I am doing a 2D extended maximum likelihood fit in RooFit (primarily binned but I am also summarizing the results from the unbinned version of it).
Data-Set = Signal (peak in both the variables ) and background (flat in both the variables)
(the reason of 2D fit is I have other backgrounds which are peaking, but for now, to isolate the problem I just mention flat background).
Below are the results from binned and unbinned extended maximum likelihood fits. All the pdf shape parameters are fixed except the mean, all the yields are floated. I see a consistent bias in the yield returned from fitter, a big fraction of Signal events are always assigned to background.
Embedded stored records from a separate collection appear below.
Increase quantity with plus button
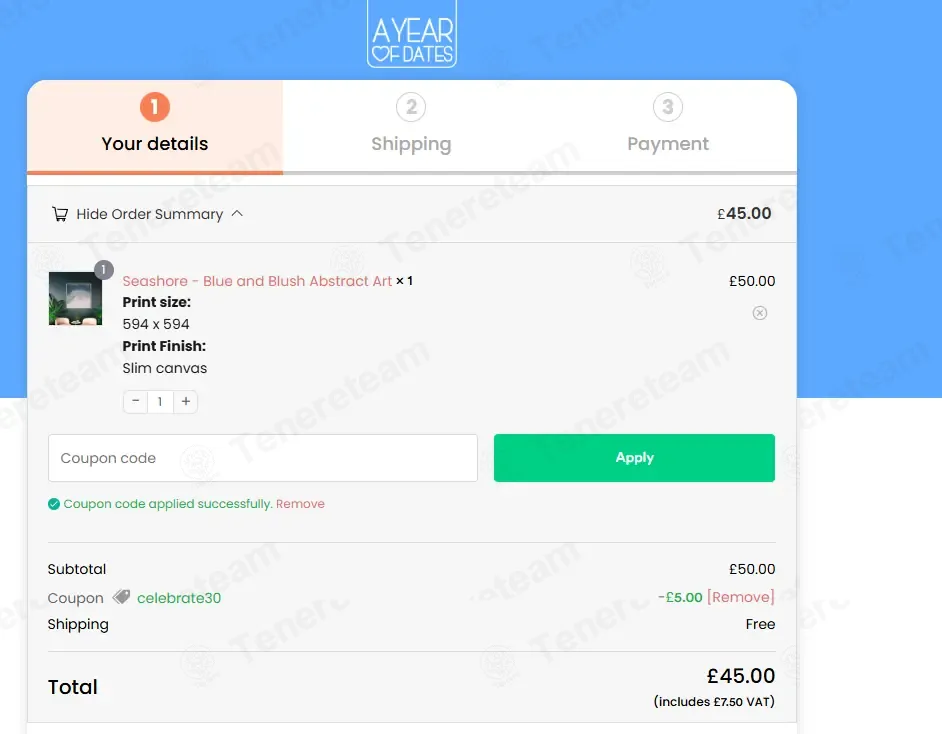The height and width of the screenshot is (734, 942). (x=186, y=401)
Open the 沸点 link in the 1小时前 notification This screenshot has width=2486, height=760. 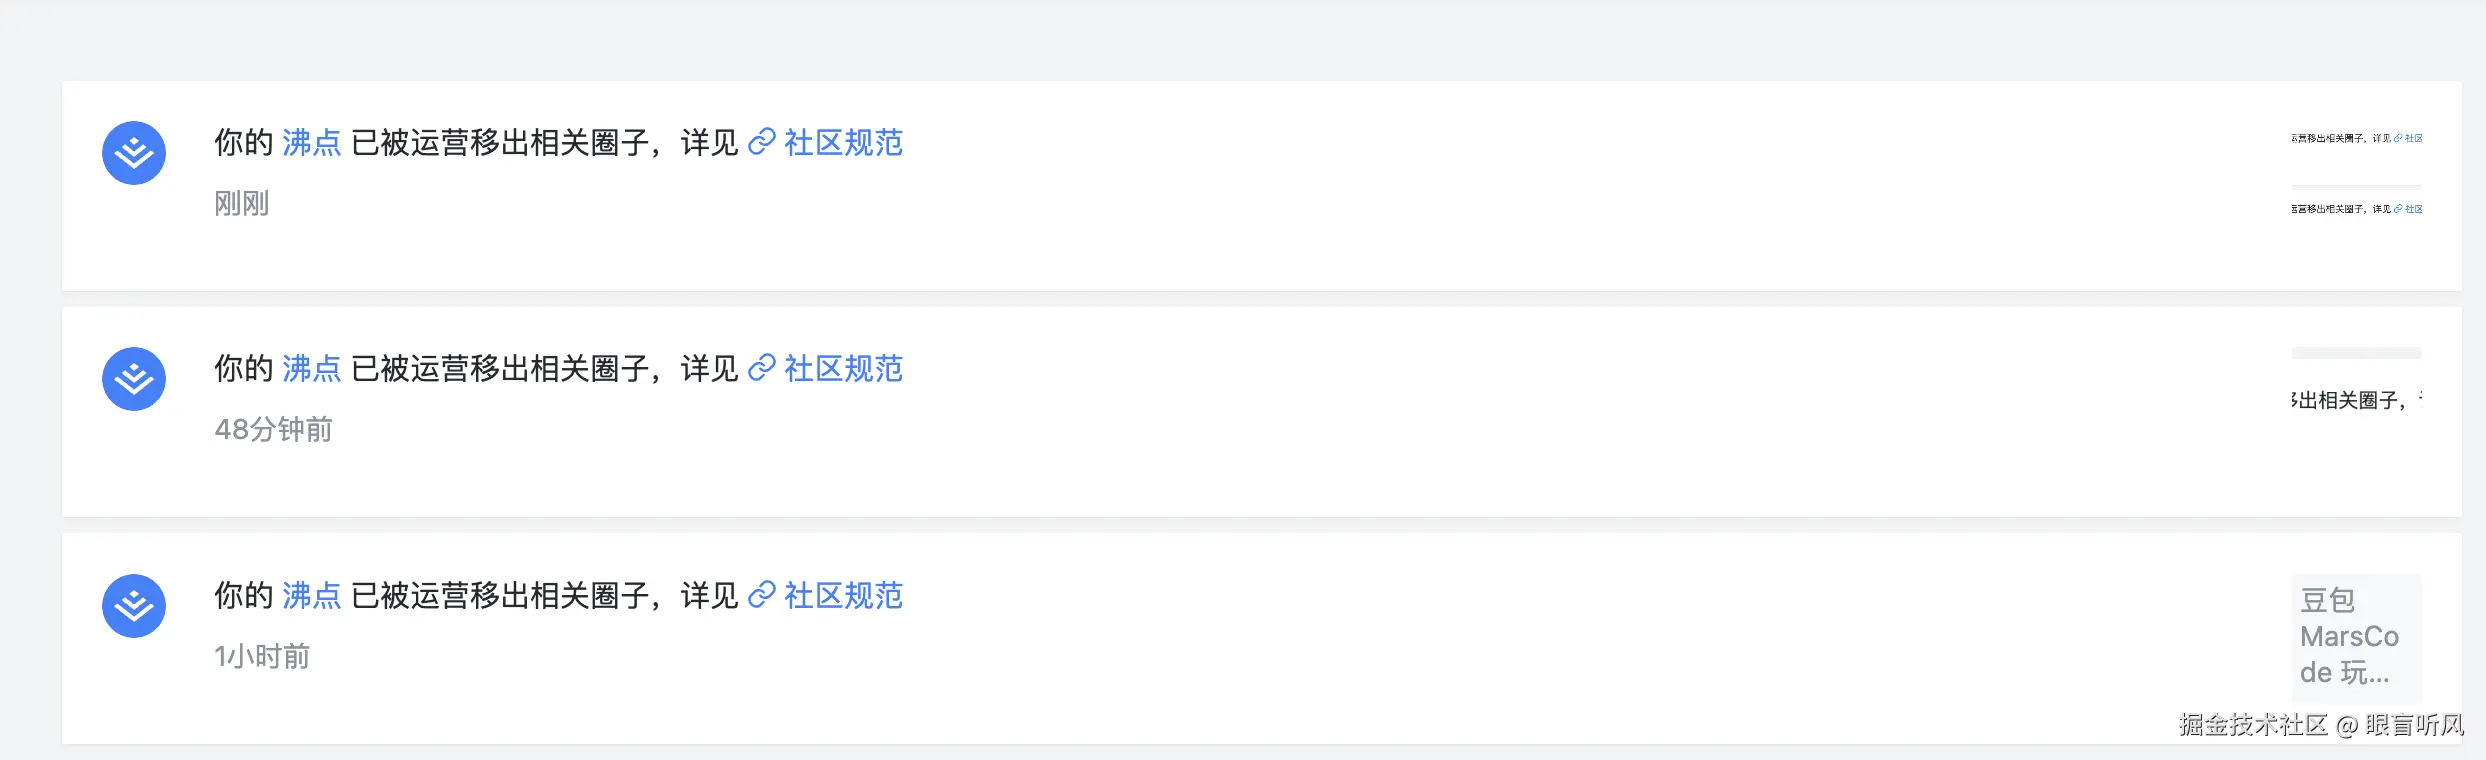tap(312, 596)
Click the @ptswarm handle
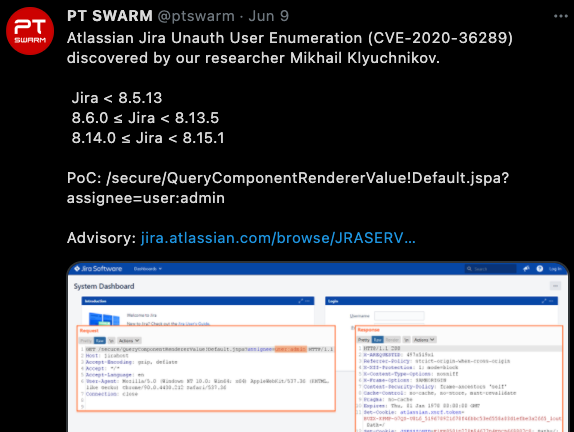 coord(196,16)
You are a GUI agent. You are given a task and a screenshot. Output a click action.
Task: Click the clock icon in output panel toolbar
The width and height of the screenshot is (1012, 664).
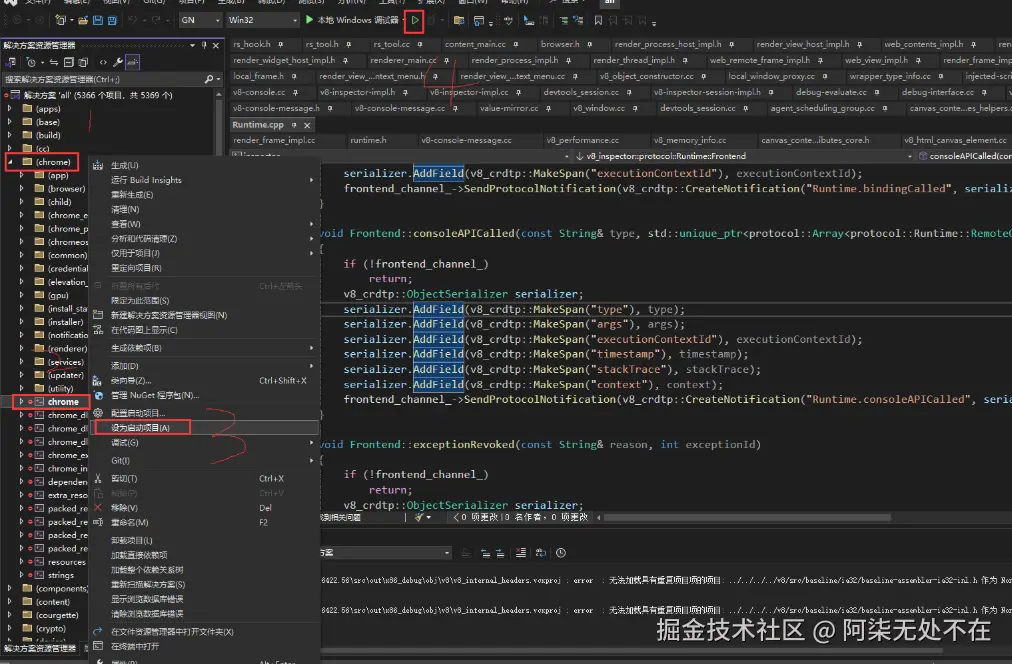pos(561,553)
|All yields fixed to expected value
||-2.45235 X 107
||-2.45266 X 107
||-2.45236 X 107
||-2.45267 X 107
Between the first and second row the chi2/ndf changes by a large amount whereas the log likelihood value change doesn’t look very significant ?.
Does anyone know what might be the reason for this bias?
I also try to do the chi-square fit and couldn’t make sense of the results either
Below table summarizes the result from each method:
When the yields are floated, fitter converges to a higher value for RooChi2Var, while by definition it should converge to the least chi-square value.
Also what is the difference between # returned by FCN and the one returned by RooChi2Var::getVal()
I think we are missing a crucial piece to get the full picture: What did you do to get the
I remember that one (of probably multiple) ways to obtain
chi^2 does the
ndf correction, but
ndf has a different meaning than what you might think. I would need to look up what the function you used is doing to get the details right.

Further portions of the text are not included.